Though it may seem as though every baseball field is created equal, the battlegrounds of America’s favorite pastime are anything but. From local to minor to major, every field has its own unique personality. And whether it’s outfield dimensions or infield dirt, the nature of baseball stadiums have shifted throughout the years – changing to not only meet the needs of their players, but the cities that house them.
Before that, however, there’s one of the sport’s most important and expertly maintained components: dirt.
So what exactly is infield dirt?
The Short Answer…
A specially crafted blend of sand, silt, and clay.
The long answer… is a bit more complicated. Though the exact composition of Baseball diamond ‘dirt’ varies with location and climate, it’s usually a mix between 60-70% sand, 20-30% clay, and 10-20% silt.
When the sport first started, baseball diamonds consisted primarily of clay. However, on bright days, the sun would dry the clay out and make the field as hard as a rock. Similarly, if it rained, the fields would turn into a liquid nightmare.
So the numbers had to be adjusted.
Today, the dirt on a baseball field is so specialized that you’ll find different compositions across the diamond, from home plate to the pitcher’s mound. Each combination is designed to work to the player’s’ advantage – more clay on the pitcher’s mound so it stays firm when balls are thrown, thicker grains on the base paths for traction, even looser sand for sliding.
There’s a science involved in infield dirt that goes beyond basic maintenance.
Which may be why so many stadiums are so particular about where their ‘dirt’ comes from.
The answer? New Jersey. Currently, most major league clubs import a sports dirt mix called Beam Clay, made by Partac Peat Corp, which contains both red clay and orange sand from the garden state.
But this isn’t the only dirt they’re importing.
The Magic of River Mud
As anyone that’s played baseball or has a passing familiarity with the sport may know, rubbing dirt on a brand new ball is a common practice. And while it may seem a bit superstitious, coating a new ball with a mix of dirt and water has a higher purpose – traction.
Yet, the major league teams go a bit further.
Since the 1950s, every major league team has smeared their balls with mud from a secret location along the Delaware River in New Jersey. A location first discovered in the 1930s by one man, Lena Blackburne. Blackburne was a third-base coach for the old Philadelphia Athletics baseball team and discovered the undisclosed tidal tributary when he went home for a break.
After introducing this distinctive mud to the league, he passed the business, and the classified area, onto a friend – Mr. Burns Bintliff.
To this day, the Bintliff family remains in charge of the gathering and distribution of the mud. Going each summer to collect around 1,000 lbs of the soil to be stored over the winter and sold the next season.
Yet this isn’t where baseball’s ties with dirt end.
Welcome to the Hall of Fame
If you’ve ever gone to the beach on vacation and brought home a bottle of sand, you get the concept of wanting a memento beyond the typical tourist t-shirt. And though you may at some point question why you decided to keep such an unremarkable artifact, it’ll always serve as a reminder of a place and a time.

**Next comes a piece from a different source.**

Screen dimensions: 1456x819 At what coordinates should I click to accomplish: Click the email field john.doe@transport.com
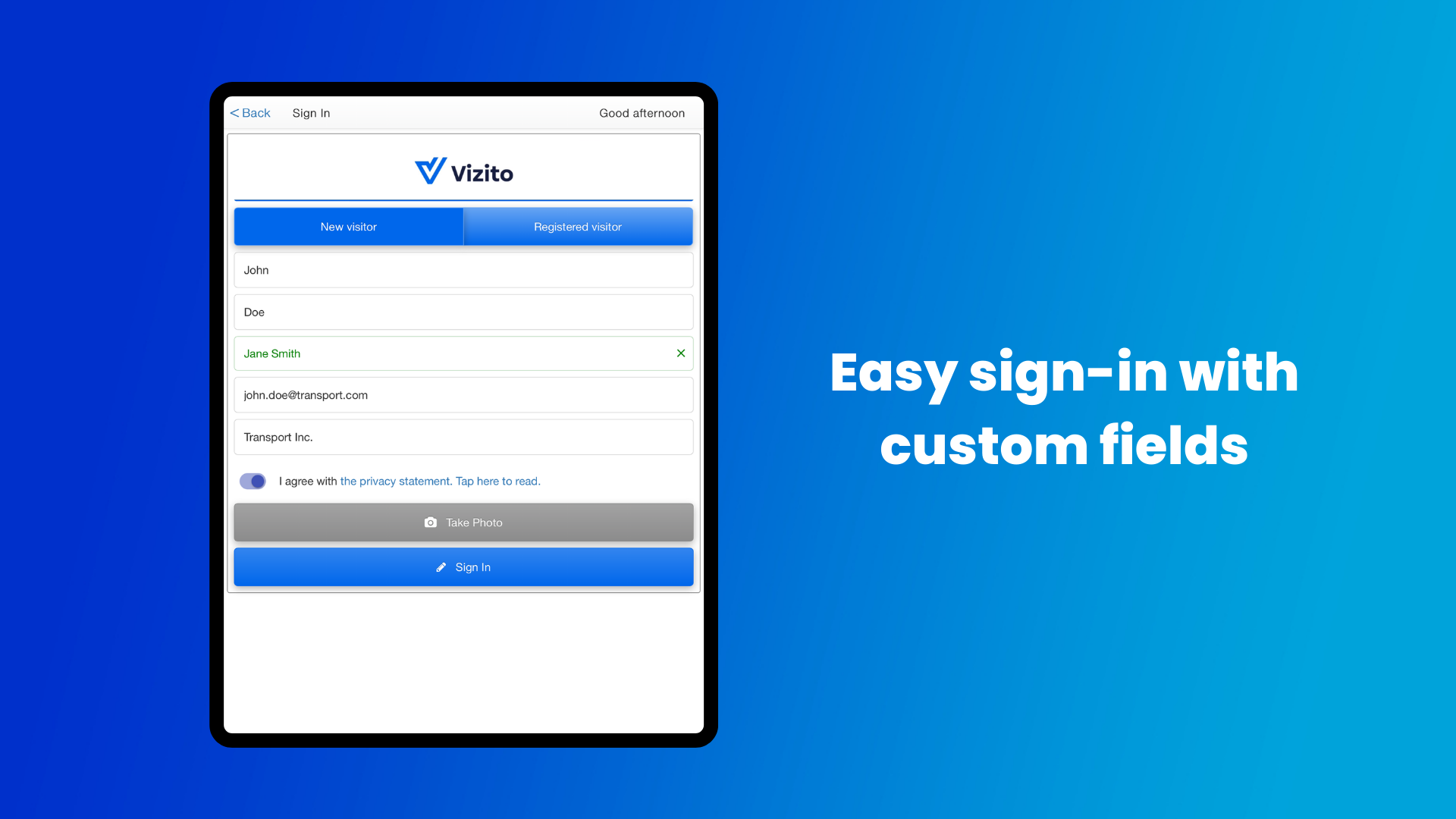[x=464, y=395]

And more than that – be an actual piece of it.
The Baseball Hall of Fame takes a similar approach, immortalizing infield dirt from historic stadiums and events alike. Within its walls you’ll find dirt from places like the old Comiskey Park in Chicago as well as soil from Ebbets Field in Brooklyn, where Jackie Robinson became the first African American to play in the major leagues.
You can even find residuals of all the fields Babe Ruth conquered stuck to the spikes of his shoes.